Although CZCS data was collected in nearly continuous alongtrack segments, early human screening of the orbital quicklook Laserfax images cut these segments into smaller, 2-minute files for subsequent Level-1 processing. Consequently, a great deal of CZCS data while collected on the spacecraft, was never processed beyond Level-0 as it was deemed unsatisfactory due to cloud cover, lack of ocean coverage or other reasons. Numerous reanalyses of the Laserfax were done towards the end of the mission to try and recover as much useful data as possible which significantly increased the number of scenes ultimately available. Finally, toward the end of the mission as the instrument's behavior was more problematic, CZCS was given the highest priority for data collection with the goal of trying to obtain as close to a contemporaneous global data set of ocean color as possible. The maps below show the monthly coverage for December and June throughout the CZCS mission life as compared to a representative December and June from SeaWiFS. You can see how patchy the coverage was both in time and space and that large portions of the Southern Ocean in particular, were rarely sampled. You can also see the increase in coverage at the very end of the mission in June 1986 as a result of the dedicated sampling effort. The CZCS was turned off in late June 1986 at the start of the low power season with the intention of turning it back on in December 1986 when power conditions would be more favorable. However, attempts to reactivate the CZCS in December 1986 met with failure and it was officially declared non-operational on 18 December 1986.

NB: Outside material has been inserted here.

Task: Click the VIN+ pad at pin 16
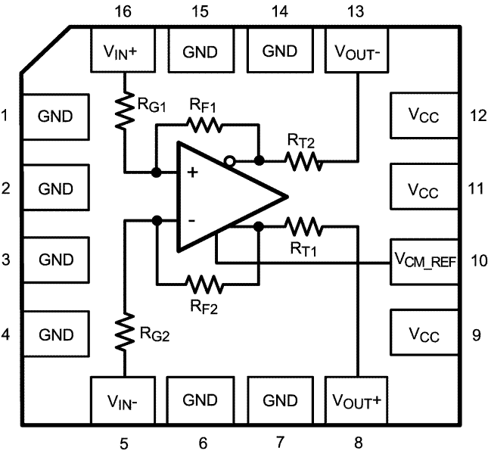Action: point(123,51)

The image below shows the mission-long sampling density for the CZCS. It is very clear from this image that it really was a COASTAL ZONE color scanner with heavy emphasis on sampling being given to the coastal waters, and primarily those in the northern hemisphere. Although persistent cloud cover in regions like the Intertropical Convergence Zone and other factors influence the patterns of coverage, and since the CZCS was scheduled to take data over specific regions rather than follow a more uniform global distribution of sampling as is the case with SeaWiFS and MODIS, the impact of this selection can be easily seen. However, one must remember that environmental awareness was just coming of age in the 70's at the time of the CZCS mission and that most people's attentions were focused along the coasts and the concern was focused on what impact humankind was having in these regions. The decades of the 80's and 90's saw the focus shift to a more global approach to environmental studies.